The long-stalled initiative to enact legislation promoting renewable energy is just one of the many problems standing in the way of turning Taiwan into a low-carbon country where the economy and the environment interact harmoniously, analysts said.
Following a threat earlier this month by German wind-power firm InfraVest GmbH — the only private producer of wind energy in Taiwan — to quit the country, debate surrounding a bill to develop alternative energy from renewable resources, blocked in the legislature for more than six years, was brought back into focus.
Recently, President Ma Ying-jeou (馬英九) and Premier Liu Chao-shiuan (劉兆玄) have restated the government’s position that the bill must clear the legislative floor before the end of this legislative session on May 31.
At present, eight versions of the bill have been initiated by the Executive Yuan, Chinese Nationalist Party (KMT) lawmakers and the Democratic Progressive Party are awaiting second or third readings.

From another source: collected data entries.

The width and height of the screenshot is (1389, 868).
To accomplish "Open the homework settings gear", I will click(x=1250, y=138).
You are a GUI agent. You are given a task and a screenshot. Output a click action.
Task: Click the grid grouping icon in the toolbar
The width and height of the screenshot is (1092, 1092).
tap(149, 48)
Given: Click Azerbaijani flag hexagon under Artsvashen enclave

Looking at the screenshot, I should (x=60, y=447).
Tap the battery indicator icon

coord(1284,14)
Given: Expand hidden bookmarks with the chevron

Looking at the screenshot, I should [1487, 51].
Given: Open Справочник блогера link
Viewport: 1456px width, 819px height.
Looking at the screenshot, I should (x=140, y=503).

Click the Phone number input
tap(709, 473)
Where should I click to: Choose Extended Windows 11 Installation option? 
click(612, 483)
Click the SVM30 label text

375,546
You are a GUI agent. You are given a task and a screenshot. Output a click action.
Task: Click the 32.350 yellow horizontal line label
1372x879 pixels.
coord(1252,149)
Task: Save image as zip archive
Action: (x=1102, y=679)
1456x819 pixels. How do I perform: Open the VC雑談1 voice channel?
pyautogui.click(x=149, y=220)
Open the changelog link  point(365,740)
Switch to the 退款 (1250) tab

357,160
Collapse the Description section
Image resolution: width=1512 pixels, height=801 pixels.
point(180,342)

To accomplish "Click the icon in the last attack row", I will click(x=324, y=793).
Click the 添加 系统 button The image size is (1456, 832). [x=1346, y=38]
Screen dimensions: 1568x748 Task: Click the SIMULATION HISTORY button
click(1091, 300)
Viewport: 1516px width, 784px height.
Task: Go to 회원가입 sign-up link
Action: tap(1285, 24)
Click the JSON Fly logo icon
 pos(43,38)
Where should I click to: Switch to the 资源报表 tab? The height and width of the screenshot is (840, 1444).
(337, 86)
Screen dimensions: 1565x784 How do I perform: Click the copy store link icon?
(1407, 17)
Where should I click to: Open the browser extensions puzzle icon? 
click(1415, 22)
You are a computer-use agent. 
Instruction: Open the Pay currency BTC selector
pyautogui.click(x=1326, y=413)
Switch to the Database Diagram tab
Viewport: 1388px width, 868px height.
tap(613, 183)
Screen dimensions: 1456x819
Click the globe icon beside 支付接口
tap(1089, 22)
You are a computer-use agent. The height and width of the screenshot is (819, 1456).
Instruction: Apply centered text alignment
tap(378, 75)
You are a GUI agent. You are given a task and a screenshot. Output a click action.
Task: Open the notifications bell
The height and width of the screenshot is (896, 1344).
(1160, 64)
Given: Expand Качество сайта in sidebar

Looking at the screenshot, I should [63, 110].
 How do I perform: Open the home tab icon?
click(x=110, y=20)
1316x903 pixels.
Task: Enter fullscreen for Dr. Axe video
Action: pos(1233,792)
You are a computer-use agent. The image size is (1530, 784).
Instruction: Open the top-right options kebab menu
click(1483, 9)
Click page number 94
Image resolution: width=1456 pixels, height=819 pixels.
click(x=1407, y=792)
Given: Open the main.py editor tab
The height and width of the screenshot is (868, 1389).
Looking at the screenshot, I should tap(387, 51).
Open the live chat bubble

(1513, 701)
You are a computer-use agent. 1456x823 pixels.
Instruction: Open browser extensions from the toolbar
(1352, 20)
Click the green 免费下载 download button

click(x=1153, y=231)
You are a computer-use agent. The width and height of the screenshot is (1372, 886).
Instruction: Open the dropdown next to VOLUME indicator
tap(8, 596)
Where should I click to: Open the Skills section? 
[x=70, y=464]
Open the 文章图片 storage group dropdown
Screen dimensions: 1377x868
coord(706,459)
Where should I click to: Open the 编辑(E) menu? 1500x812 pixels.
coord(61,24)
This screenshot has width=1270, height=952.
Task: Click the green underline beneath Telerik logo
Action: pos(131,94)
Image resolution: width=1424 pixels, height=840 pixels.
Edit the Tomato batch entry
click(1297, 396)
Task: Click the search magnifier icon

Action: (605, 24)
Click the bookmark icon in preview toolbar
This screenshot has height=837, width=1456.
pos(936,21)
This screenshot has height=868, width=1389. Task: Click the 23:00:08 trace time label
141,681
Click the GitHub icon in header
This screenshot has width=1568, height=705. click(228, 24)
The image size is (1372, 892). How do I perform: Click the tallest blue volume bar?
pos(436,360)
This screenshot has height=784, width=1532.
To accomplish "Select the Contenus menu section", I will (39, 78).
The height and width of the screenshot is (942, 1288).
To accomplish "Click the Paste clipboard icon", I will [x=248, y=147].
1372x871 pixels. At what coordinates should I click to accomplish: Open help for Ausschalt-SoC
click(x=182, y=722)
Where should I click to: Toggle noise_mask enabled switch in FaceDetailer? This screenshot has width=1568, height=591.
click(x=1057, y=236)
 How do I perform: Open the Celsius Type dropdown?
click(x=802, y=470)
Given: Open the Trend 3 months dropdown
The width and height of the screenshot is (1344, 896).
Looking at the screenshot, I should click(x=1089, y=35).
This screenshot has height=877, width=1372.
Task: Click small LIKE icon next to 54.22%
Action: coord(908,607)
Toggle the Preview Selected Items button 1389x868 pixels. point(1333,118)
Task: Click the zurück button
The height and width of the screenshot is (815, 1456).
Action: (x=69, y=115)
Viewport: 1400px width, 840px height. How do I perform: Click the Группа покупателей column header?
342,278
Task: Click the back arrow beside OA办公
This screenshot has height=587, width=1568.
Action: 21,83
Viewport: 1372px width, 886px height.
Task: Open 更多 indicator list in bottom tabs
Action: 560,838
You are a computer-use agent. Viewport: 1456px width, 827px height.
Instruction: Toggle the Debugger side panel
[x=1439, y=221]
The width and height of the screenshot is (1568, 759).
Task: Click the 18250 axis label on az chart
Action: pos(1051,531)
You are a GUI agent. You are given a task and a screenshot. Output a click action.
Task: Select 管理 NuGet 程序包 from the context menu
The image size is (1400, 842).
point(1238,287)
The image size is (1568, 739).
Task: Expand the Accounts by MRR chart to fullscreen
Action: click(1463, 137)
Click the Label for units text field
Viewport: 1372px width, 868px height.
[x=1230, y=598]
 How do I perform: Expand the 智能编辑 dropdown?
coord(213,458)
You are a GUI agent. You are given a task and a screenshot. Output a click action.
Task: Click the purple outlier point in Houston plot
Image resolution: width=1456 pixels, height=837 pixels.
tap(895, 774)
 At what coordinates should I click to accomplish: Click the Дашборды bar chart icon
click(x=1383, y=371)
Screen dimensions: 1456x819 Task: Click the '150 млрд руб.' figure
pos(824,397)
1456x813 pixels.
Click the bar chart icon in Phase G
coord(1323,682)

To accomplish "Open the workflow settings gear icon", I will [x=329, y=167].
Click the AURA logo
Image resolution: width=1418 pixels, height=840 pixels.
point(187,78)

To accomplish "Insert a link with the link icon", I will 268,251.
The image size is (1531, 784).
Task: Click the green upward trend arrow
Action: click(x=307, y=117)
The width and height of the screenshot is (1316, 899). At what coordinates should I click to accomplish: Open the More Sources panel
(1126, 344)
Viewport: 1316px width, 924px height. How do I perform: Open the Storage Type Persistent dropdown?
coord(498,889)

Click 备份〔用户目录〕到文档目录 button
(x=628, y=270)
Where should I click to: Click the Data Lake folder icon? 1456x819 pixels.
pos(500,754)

New Energy Association of Taiwan secretary-general Rosa Tsou (鄒智純) said she doubted the government was resolute enough to push the bill through, as it “involves complicated business interests involving different parties.”
The most contentious parts of the bill address the types of raw material that should be defined as renewable resources and how state-owned Taiwan Power Co (Taipower, 台電), the country’s monopoly grid operator, should set the price of different forms of renewable energy, she said.
Tsou said there were slight differences in the versions of the bill.
“Each time the bill gets waylaid it is because of lawmakers who represent interest groups that are not satisfied with the definition of renewable energy or with the price of electricity from a specific renewable source,” Tsou said.
A senior legislative assistant who wished to remain anonymous said that had it not been for some lawmakers who were pressured by operators of incinerators, the bill would likely have cleared the legislature at the end of 2005.
The incinerator operators worried that the development of renewable energy would have a negative impact on the price of electricity generated at incineration cogeneration plants, he said.
When the bill was placed on the agenda for a second and third reading in the following session, he said, it was again delayed after a lawmaker sought to make a last-minute change to include electricity generated from rice husks.
Another lawmaker at that time had tried to add “run-of-river water plants,” which require that a dam cover the full width of a river and utilize all the water in the river — a practice that can damage the environment — to the bill, he said.
“When a compromise was finally made that small water plants, without a dam, could be regarded as sources of renewable energy, efforts to break the deadlock over how much Taipower should pay for the energy were in vain,” he said.
Reviewing the eight versions, Green Consumers’ Foundation chairman Jay Fang (方儉) said he doubted the bills would increase renewable energy use.
“The bills focus mainly on establishing a subsidy system to help renewable energy projects, while the objective should be to create an environment in which renewable energy operators would find it profitable to invest,” Fang said.
Fang said Taipower and the Ministry of Economic Affairs were the main obstacles to the development of renewable energy, saying that “the price-setting mechanism would not be fair if Taipower continued to conceal its cost structure.”
“Before InfraVest GmbH invested in the country, Taipower told the ministry that the cost of producing one unit of electricity from wind was between NT$7 and NT$8. Why, then, did Taipower offer InfraVest only NT$2 per unit?” he asked.
He said a mechanism should be created that would give households and companies a choice between using traditional and renewable sources of energy and allowing the electricity generated by renewable sources to be used locally rather than via the national grid.